Return every line of the data below that includes the string "will".
———
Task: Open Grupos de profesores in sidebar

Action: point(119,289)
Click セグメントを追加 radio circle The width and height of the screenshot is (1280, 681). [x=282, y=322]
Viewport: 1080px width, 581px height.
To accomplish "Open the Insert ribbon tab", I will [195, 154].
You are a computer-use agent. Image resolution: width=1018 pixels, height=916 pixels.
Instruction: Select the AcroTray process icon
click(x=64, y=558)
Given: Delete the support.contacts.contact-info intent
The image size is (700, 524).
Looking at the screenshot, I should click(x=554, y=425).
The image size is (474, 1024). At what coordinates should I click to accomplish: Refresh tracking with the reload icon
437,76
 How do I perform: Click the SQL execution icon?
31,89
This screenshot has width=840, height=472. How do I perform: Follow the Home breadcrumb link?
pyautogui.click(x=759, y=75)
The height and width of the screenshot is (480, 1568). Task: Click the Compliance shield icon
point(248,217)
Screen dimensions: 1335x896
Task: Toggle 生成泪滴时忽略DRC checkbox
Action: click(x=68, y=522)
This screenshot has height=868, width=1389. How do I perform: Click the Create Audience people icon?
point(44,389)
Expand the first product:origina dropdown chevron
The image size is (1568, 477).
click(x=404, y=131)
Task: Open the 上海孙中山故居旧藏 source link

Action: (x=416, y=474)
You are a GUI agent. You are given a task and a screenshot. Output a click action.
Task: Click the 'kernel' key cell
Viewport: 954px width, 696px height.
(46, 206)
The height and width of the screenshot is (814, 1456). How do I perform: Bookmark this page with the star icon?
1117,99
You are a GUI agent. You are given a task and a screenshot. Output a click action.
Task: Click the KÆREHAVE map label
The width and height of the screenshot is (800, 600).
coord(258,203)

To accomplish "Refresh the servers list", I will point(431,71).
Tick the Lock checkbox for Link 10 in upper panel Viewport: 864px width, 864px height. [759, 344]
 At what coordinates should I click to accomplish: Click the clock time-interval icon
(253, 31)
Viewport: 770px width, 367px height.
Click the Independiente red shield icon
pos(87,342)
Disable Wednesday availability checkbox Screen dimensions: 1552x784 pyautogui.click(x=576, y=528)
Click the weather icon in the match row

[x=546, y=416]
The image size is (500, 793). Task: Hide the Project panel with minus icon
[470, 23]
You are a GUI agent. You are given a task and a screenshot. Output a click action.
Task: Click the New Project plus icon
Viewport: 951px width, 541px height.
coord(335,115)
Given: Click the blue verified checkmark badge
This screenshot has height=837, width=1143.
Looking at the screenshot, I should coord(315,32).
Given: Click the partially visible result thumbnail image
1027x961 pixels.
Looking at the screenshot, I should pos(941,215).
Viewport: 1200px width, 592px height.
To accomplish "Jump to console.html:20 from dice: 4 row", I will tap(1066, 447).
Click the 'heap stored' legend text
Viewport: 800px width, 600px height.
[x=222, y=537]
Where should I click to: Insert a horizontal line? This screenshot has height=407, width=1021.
———
--- Expected output ---
To accomplish "Open the Insert ribbon tab", I will [195, 154].
To accomplish "Refresh the servers list", I will point(431,71).
To accomplish "Jump to console.html:20 from dice: 4 row", I will tap(1066, 447).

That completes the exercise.